The Muslim Brotherhood announced on Thursday that it would stay in the streets to protest yesterday’s forcible dispersal of two pro-Morsi sit-ins, which escalated into nationwide chaos that claimed at least 525 lives, according to the Health Ministry.
The Brotherhood issued a statement announcing two mass funeral marches in Cairo after Asr prayer that would leave from Al-Iman Mosque in Nasr City and Al-Rayan Mosque in Maadi, in protest against Wednesday’s deaths.
As of early Thursday afternoon, the Health Ministry said at least 525 were killed and 3,717 injured in Wednesday`s violence. The Brotherhood, however, claims over 2,000 lives have been lost. Most casualties were the result of live ammunition or pellet shots.
On Thursday morning families of the victims gathered at Al-Imam Mosque to identify the bodies of the dead, which had been transferred there after security forces allegedly attacked the field hospital set up at Rabea al-Adaweya Mosque. Inside the mosque, dozens of dead bodies wrapped in bloodied white sheets and patterned bed covers lay on the ground as weeping relatives or friends lift the covers to try to identify the victims.

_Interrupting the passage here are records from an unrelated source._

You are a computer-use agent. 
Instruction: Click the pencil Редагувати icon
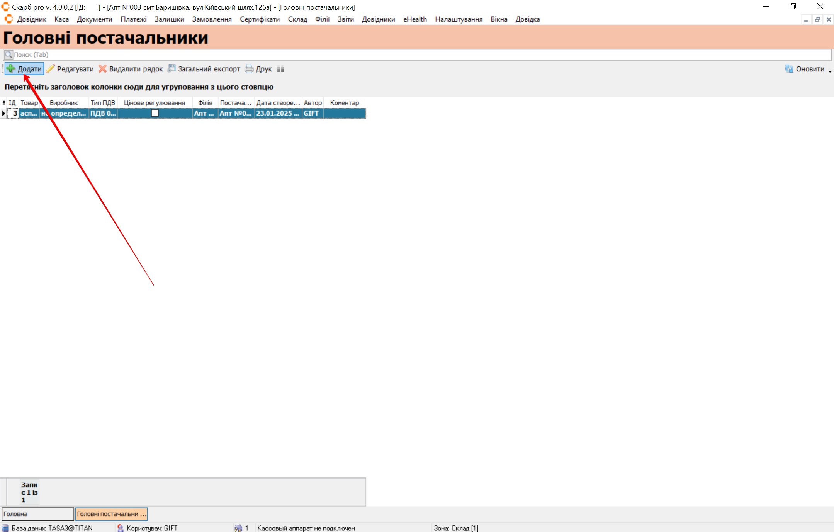pyautogui.click(x=50, y=69)
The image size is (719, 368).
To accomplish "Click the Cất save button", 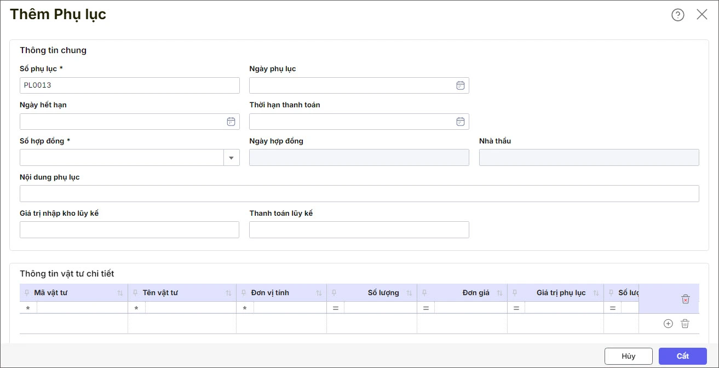I will pyautogui.click(x=682, y=356).
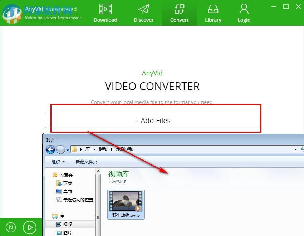Click the back navigation arrow in the dialog
This screenshot has width=304, height=236.
click(x=50, y=149)
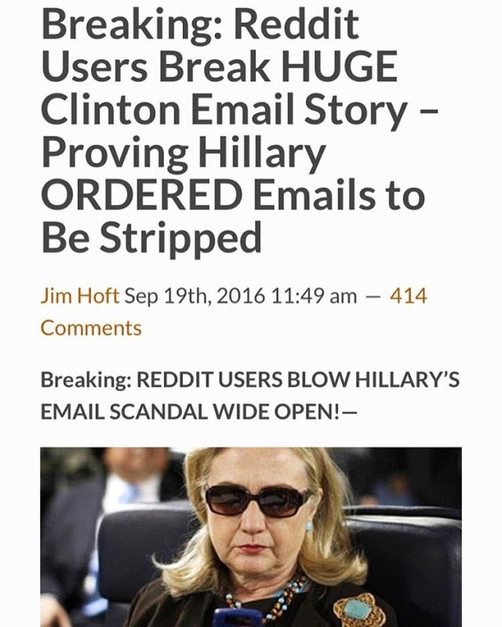Click the Sep 19th, 2016 timestamp

[195, 297]
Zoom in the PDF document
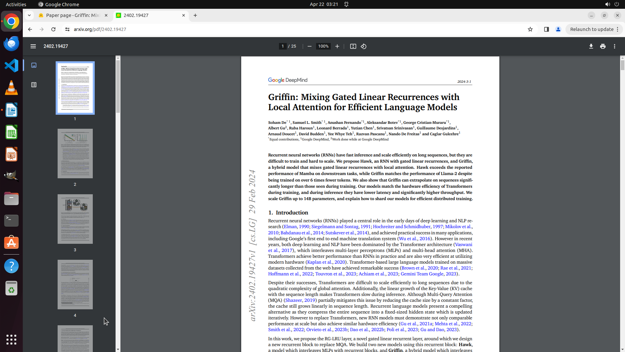 (337, 46)
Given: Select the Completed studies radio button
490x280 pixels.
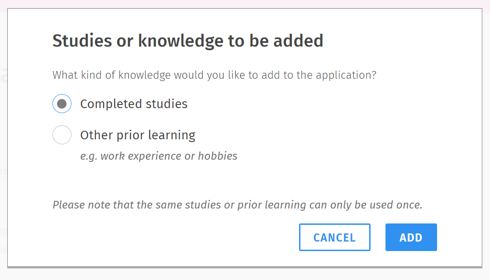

To keep the bodies cool in the summer heat, fans were directed at the corpses, and mourners fanned the bodies with pieces of cardboard.
One woman sat next to a corpse and patted it, crying, as another woman whimpered: “It is to God that we return.”
“Come back Mohamed! I beg your pardon, come back!” sobbed another woman as she walked past the bodies.
Outside the mosque, a medic was hanging several sheets bearing the names of at least 245 people whose bodies were inside the mosque. Ahmed Kamal, a doctor, said that until now, he was not able to obtain a death certificate for his nephew Khaled Ashraf, who was killed in the attack at Rabea yesterday, indicating that his death was due to gunshot to the head.
“Police said yesterday that they did not fire a single shot. Then did these dead people kill themselves?” he asked.
Following Wednesday’s dispersal of the sit-ins, protesters continued to march nationwide and started new sit-ins in Mohandiseen and Maadi.
But Mostafa al-Khatib, a member of the sit-ins’ media committee, told Mada Masr that the protesters decided last night to leave the sit-in that they had started in Mostafa Mahmoud Square in Mohandiseen due to fears of attacks.
Extensive street action is expected to take place on Friday as the Muslim Brotherhood and other Islamist groups protest the violent dispersal of the sit-ins.